En el clásico cinematográfico Metrópolis (1926), el austríaco Fritz Lang imagina una megalópolis del siglo XXI en la que los obreros viven en el subsuelo, esclavizados por una élite acomodada y sin poder salir al exterior. La carismática María y su enamorado Freder (hijo del presidente de Metrópoli) intentan ayudar a los trabajadores a abandonar sus pésimas condiciones de vida de forma pacífica. Freder temiendo por María contacta con un científico que le proporciona un robot capaz de emular y adoptar las formas y el comportamiento humano. El robot se transforma en una falsa María que finalmente se rebela contra el sistema arengando a las masas y agitando las violentas revueltas que ponen fin a la terrible distopía de Metrópolis.

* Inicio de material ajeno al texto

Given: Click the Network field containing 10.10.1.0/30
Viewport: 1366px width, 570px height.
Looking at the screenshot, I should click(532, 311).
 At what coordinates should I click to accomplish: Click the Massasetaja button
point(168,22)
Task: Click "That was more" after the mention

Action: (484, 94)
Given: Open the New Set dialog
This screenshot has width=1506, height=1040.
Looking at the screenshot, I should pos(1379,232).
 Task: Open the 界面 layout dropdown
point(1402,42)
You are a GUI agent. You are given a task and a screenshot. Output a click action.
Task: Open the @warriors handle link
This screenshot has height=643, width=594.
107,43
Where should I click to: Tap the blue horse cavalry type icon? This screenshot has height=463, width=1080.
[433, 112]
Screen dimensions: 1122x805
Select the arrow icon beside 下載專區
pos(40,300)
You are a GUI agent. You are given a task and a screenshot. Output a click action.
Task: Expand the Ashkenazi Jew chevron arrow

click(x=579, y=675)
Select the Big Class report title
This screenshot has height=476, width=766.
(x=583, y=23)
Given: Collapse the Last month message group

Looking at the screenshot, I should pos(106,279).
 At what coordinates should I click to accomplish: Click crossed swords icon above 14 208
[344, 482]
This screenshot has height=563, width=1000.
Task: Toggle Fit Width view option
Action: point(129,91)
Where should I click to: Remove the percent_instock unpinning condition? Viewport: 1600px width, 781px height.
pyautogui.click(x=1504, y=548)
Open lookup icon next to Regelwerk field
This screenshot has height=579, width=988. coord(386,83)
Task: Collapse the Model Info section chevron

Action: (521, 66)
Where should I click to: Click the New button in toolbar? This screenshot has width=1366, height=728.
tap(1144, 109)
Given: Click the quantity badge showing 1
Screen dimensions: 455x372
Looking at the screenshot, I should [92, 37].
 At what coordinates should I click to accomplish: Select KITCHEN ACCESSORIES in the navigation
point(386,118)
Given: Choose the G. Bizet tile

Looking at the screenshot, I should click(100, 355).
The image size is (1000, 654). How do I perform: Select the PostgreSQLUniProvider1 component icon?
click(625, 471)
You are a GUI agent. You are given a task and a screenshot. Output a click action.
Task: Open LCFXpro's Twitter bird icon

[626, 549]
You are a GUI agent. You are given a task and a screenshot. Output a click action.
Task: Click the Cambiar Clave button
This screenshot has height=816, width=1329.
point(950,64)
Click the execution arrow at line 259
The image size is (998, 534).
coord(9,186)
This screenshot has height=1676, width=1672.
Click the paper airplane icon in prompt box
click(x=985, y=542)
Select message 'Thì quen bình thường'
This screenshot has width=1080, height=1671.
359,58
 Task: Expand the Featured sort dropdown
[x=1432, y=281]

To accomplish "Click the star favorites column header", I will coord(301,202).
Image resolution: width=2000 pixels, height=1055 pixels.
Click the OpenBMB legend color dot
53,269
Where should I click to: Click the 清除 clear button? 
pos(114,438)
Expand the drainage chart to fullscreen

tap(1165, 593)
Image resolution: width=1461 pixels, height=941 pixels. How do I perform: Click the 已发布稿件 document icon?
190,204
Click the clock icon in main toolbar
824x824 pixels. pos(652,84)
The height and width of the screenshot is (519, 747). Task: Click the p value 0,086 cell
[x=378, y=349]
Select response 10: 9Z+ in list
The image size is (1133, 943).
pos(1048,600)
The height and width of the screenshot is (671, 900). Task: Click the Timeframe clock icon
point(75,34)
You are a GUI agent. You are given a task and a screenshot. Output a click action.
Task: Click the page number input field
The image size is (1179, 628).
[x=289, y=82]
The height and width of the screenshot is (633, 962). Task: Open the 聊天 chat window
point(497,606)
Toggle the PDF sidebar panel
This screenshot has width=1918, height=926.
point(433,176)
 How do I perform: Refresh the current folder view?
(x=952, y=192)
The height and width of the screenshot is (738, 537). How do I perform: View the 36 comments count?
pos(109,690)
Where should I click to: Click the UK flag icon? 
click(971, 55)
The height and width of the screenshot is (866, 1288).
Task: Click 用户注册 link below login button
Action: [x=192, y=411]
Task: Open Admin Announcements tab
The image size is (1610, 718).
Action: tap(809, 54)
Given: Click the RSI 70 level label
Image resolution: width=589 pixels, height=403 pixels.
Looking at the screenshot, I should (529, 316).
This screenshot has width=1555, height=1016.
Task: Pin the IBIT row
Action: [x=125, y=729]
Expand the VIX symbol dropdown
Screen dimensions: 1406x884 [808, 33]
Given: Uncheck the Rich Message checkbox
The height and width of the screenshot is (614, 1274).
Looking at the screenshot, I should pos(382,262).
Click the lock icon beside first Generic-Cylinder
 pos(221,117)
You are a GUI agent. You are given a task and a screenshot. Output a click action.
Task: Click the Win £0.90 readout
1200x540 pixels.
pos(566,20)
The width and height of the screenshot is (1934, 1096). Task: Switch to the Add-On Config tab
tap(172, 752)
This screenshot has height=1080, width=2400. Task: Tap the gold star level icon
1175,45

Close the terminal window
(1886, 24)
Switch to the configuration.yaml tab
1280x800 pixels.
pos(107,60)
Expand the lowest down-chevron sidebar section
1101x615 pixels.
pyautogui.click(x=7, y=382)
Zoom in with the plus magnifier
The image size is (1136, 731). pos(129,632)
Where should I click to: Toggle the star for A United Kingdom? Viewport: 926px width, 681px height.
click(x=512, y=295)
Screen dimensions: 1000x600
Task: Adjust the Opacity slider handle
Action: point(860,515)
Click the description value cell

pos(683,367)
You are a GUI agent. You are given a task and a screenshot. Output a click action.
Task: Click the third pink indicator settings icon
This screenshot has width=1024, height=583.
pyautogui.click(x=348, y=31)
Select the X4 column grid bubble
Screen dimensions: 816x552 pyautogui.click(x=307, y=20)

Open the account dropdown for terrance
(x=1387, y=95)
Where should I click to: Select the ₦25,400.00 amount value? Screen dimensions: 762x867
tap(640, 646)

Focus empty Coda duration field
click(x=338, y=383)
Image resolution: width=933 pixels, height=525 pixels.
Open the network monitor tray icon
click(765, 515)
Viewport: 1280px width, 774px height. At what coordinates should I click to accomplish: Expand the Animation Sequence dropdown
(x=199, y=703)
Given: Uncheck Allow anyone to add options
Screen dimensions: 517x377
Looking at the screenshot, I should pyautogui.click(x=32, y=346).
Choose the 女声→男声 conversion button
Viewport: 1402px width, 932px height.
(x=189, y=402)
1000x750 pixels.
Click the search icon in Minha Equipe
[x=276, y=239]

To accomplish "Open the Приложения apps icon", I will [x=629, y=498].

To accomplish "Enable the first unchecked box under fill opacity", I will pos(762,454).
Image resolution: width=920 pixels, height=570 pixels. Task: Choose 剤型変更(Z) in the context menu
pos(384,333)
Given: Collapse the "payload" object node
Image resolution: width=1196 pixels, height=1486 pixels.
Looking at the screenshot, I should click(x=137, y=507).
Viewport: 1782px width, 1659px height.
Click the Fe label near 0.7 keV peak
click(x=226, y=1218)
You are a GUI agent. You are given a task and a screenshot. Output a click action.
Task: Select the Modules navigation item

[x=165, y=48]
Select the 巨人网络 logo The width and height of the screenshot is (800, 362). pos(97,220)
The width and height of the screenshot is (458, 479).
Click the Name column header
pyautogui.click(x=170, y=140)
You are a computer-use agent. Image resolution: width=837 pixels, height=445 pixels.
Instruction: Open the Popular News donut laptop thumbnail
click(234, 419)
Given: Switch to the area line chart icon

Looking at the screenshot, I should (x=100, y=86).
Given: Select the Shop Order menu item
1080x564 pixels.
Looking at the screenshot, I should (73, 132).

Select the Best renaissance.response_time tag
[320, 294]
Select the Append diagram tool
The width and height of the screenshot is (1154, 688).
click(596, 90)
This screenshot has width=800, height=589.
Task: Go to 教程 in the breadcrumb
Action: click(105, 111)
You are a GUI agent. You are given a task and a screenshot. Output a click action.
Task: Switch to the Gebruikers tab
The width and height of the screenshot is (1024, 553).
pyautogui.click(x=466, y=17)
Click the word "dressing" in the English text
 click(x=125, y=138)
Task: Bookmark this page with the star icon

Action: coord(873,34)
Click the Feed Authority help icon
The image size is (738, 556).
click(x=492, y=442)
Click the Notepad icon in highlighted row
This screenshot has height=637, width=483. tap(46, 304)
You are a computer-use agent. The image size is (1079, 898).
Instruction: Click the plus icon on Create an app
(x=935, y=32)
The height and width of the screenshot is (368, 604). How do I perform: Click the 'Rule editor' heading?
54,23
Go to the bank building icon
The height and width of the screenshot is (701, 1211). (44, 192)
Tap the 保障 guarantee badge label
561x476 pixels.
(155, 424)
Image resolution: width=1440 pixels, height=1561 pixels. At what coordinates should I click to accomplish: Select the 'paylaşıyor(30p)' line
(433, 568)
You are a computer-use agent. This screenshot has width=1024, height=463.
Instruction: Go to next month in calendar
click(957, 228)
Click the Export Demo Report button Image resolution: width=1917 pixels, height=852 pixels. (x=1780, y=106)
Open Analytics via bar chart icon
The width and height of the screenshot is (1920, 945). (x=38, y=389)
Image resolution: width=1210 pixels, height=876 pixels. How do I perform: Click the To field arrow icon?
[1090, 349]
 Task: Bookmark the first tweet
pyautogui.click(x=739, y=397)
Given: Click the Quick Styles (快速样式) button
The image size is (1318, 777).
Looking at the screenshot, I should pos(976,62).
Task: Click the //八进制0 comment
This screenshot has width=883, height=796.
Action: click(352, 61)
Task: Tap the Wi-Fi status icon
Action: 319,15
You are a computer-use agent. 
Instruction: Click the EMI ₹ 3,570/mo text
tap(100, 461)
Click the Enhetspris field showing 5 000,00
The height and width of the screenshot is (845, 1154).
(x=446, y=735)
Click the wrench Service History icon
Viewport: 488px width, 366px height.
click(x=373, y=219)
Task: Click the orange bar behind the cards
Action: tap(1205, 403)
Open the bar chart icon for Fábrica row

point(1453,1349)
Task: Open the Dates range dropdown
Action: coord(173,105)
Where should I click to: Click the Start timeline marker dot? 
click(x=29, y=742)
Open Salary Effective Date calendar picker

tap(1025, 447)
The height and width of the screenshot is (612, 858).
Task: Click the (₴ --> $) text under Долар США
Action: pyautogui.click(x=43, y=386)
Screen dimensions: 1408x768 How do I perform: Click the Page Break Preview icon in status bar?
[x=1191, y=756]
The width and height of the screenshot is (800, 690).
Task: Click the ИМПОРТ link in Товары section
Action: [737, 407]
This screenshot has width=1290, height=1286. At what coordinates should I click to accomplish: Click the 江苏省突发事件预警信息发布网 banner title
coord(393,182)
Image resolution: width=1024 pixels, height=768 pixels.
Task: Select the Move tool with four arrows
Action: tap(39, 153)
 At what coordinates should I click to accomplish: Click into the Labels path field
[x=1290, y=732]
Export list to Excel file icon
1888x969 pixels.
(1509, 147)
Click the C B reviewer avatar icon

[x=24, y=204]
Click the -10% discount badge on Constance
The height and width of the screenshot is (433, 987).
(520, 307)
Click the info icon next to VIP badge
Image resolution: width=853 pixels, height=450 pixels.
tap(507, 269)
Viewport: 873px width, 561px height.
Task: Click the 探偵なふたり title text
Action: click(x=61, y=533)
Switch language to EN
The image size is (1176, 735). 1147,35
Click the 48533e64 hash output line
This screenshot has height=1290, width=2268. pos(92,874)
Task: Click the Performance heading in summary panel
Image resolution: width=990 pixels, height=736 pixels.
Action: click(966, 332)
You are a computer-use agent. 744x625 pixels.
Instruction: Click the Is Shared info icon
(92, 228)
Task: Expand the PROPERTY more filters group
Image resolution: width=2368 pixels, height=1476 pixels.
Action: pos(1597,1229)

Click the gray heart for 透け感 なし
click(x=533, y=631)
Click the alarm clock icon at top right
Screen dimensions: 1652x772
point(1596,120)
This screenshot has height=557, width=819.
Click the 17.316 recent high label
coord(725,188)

A los futurólogos les gusta especular sobre las profesiones del futuro siendo común y aceptada la idea de que las únicas personas que tendrán asegurado su puesto de trabajo el día de mañana serán los científicos y los técnicos en programación y ordenadores muy cualificados. Sin embargo lo cierto es que los barrenderos, bomberos, reporteros, policías, limpiacristales, dependientes y demás también serán totalmente necesarios, simplemente porque lo que hacen implica un reconocimiento de pautas.

Cada crimen, cada suceso, cada incendio, etc., son diferentes y por ello no pueden ser gestionados por robots. Parece irónico en cambio, que empleados de banca, contables, agentes de bolsa sí puedan verse sustituidos cuando desarrollen trabajos semirrepetitivos por ordenadores altamente adaptados para seguir la pista de números y obtener resultados.

¿Puede una máquina tener sentido común?

Los robots tienen grandes dificultades para reconocer pautas y lo que es peor, carecen de sentido común. Así verdades tan simples como que el sol calienta, las caricias son agradables o el agua moja y empapa el cabello son aprendidas por los humanos desde la infancia con el complejo desarrollo cognitivo que proporciona la experiencia. Los humanos lo sabemos porque lo hemos visto, sentido y experimentado muchas veces. Podríamos decir que adquirimos el sentido común tropezando una y otra vez con el mundo real. Sin embargo no existe ninguna línea de cálculo que pueda expresar estas verdades y los robots sólo pueden conocer aquello para lo que han sido programados de antemano.

Por tanto los empleos del futuro serán también aquellos que incluyan el sentido común como la creatividad artística, el humor y entretenimiento, el diseño o el liderazgo. Estas cualidades son unívocamente humanas y muy difíciles de adaptar a la inteligencia artificial.

En 1984 se creó el proyecto CYC prediciendo que en sólo diez años un robot conseguiría aprender por sí mismo procesando contenidos de texto y multimedia para después agitar sus alas y despegar por sí mismo. A pesar del optimismo inicial los científicos han tenido que aceptar que CYC ha sido un proyecto fallido.

Hay que programar millones y millones de líneas de código para que un ordenador se aproxime al sentido común de un niño de cuatro años. Los intentos de programar estas leyes en un único ordenador se han complicado sencillamente porque hay muchísimas leyes del sentido común. Algo tan sencillo como distinguir entre un esmoquin y un pijama de franela puede ser endiabladamente difícil para un robot.

El propio Bill Gates tuvo que terminar admitiendo "Ha sido mucho más difícil de lo esperado permitir que los ordenadores y robots sientan sus entornos y reaccionen con rapidez y precisión".